INPUT DATA below:
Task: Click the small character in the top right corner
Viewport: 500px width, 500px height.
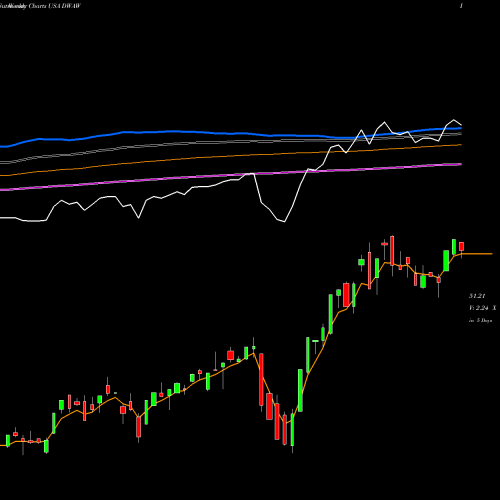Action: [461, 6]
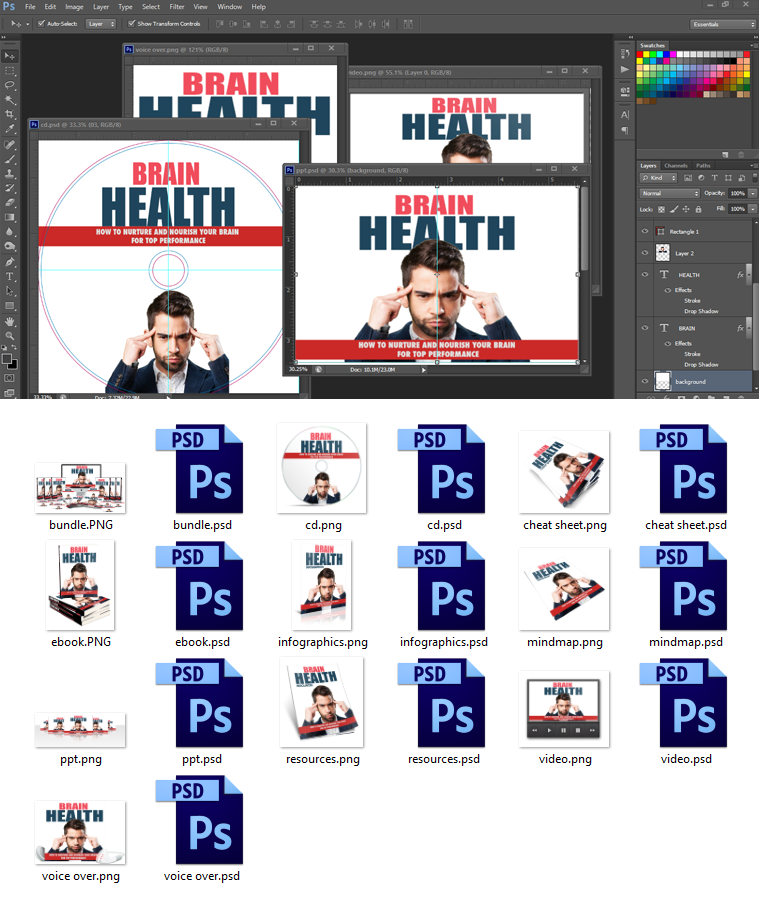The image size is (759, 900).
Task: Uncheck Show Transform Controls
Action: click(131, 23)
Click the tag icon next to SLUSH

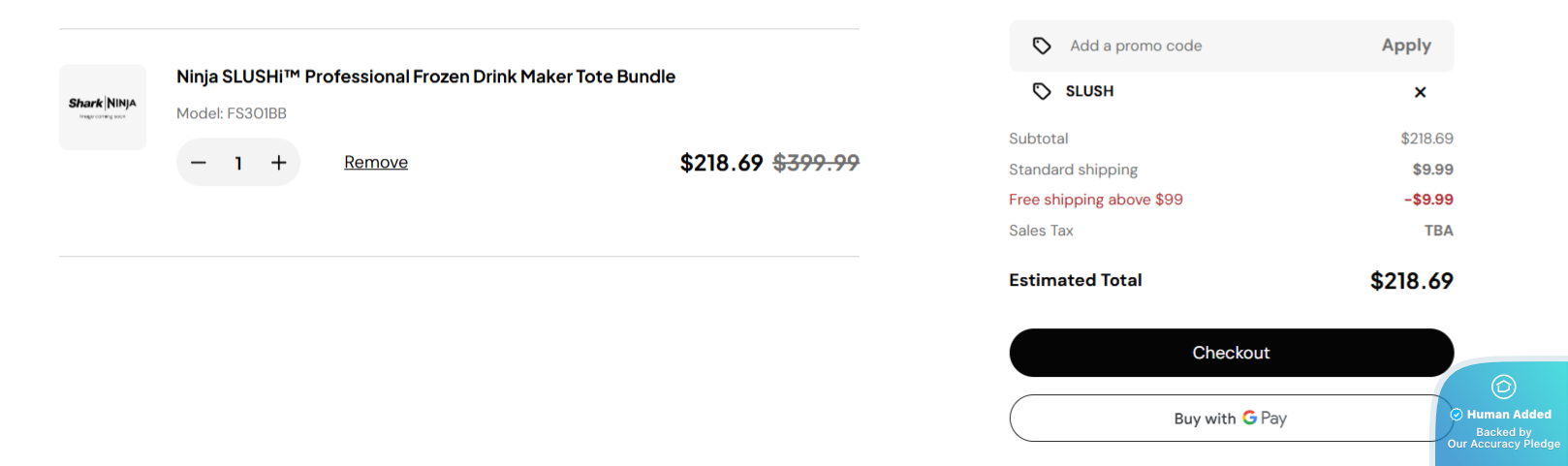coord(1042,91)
End of INPUT DATA.
- _WORK REQUEST_:
Each record must be returned exactly as it stands, and the images omitted.

- _RESPONSE TO THIS TASK_:
Task: Click the small character in the top right corner
Viewport: 500px width, 500px height.
Action: [461, 6]
The image size is (759, 900).
Task: Uncheck Show Transform Controls
Action: click(131, 23)
Click the tag icon next to SLUSH

coord(1042,91)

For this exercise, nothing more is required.